Parkinson's disease (PD) is a progressive disorder of the brain and central nervous system that causes a variety of movement problems such as shaking, muscle stiffness, and difficulty walking. It affects the cells of the brain that control muscle movement. These cells, located in a section of the brain called the substantial nigra, produce an important neurotransmitter called dopamine. Dopamine is important because it is the chemical messenger used to send signals from the brain to the muscles to complete smooth, coordinated movements. When 80% of these dopamine-producing cells have died, symptoms of Parkinson's disease appear.
Facts about Parkinson’s Disease
- Approximately one million people in the U.S. have Parkinson’s disease.
- Approximately 60,000 people in the U.S. develop the disease each year.
- Parkinson’s disease usually develops after age 65, but 15% of cases are diagnosed in people under the age of 40.
Movement and coordination in your body are controlled in part by a chemical in your brain called dopamine. In Parkinson's disease, dopamine-producing nerve cells are damaged, gradually reducing dopamine levels in the parts of the brain thought to control movement. Without dopamine, the brain doesn't send signals to the muscles so that they can function properly. Early diagnosis and treatment are important to help minimize dopamine loss in the brain and maintain muscle function.

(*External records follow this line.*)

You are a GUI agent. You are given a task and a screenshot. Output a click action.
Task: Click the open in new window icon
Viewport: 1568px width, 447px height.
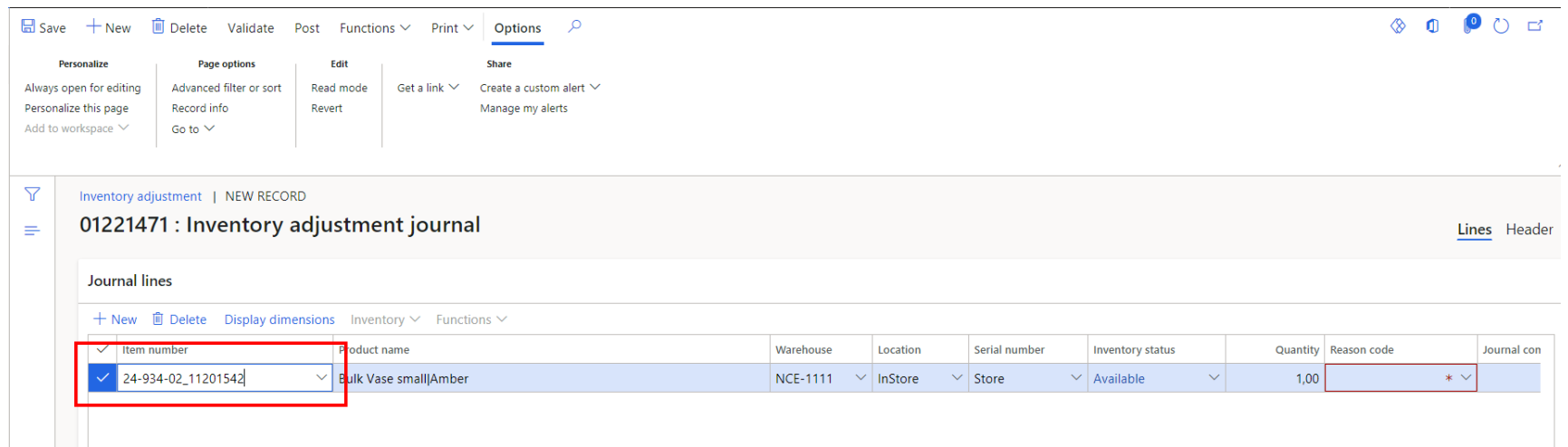pyautogui.click(x=1534, y=26)
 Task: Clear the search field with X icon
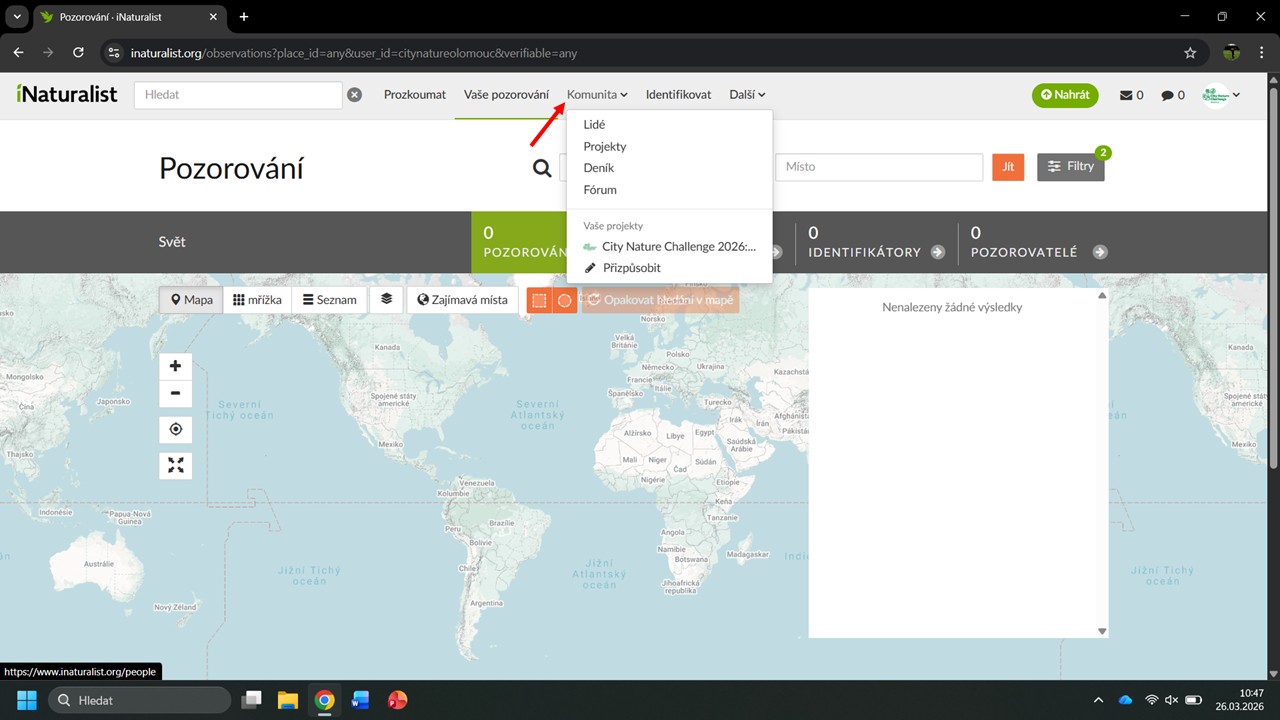click(x=354, y=95)
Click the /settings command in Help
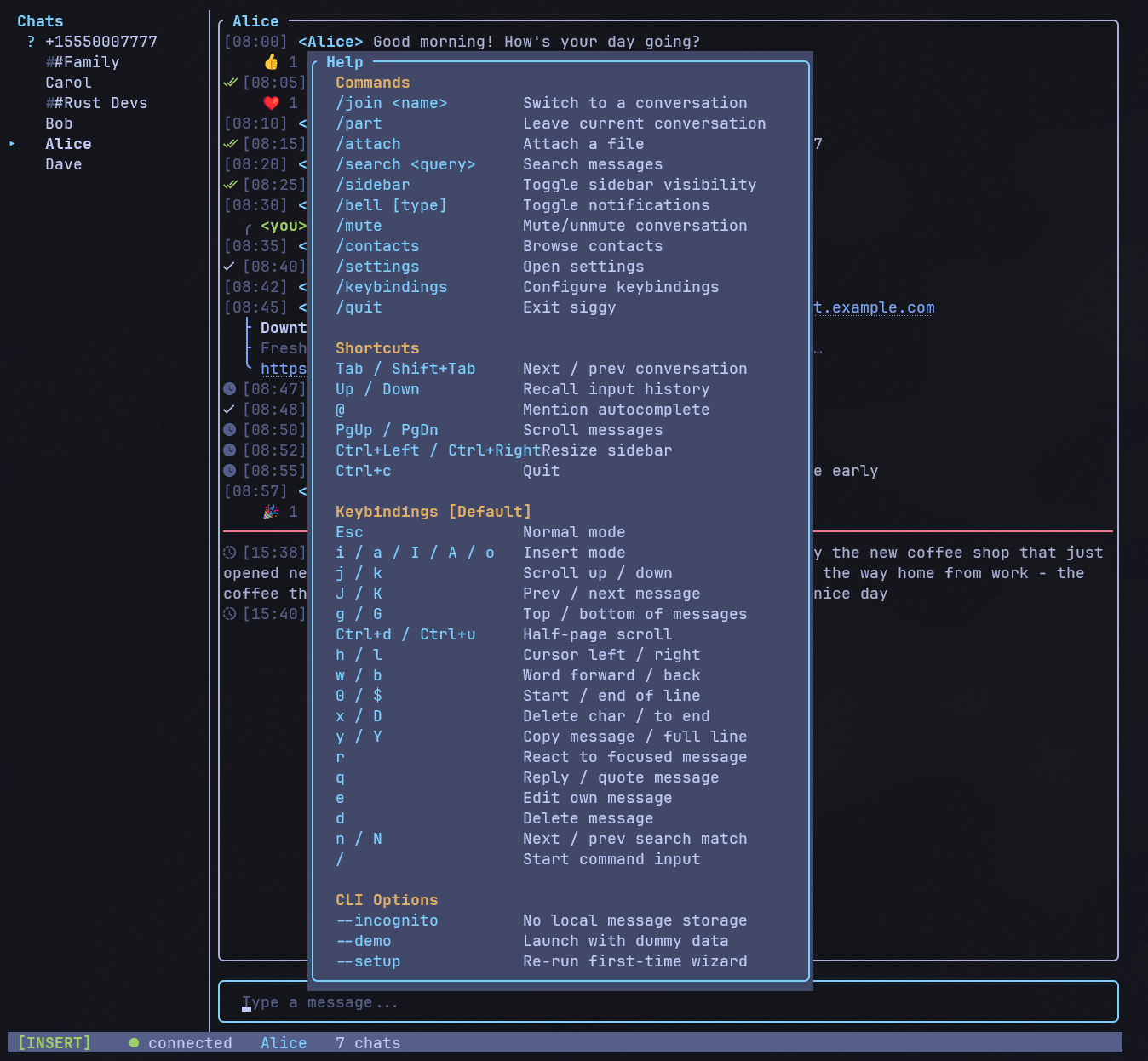The width and height of the screenshot is (1148, 1061). pyautogui.click(x=377, y=267)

What Causes Parkinson’s Disease?
The cause of Parkinson's disease is still unknown. However, many researchers believe it may be caused by a combination of genetic factors and environmental factors, such as exposure to certain toxins.
Do You Have Parkinson's Disease?
Not all movement difficulties are related to Parkinson's disease. If you are experiencing signs and symptoms associated with Parkinson's disease, or have other reasons to believe you may have it, take action and contact your physician. Early testing and diagnosis will help you manage your symptoms or identify other conditions that may be causing them.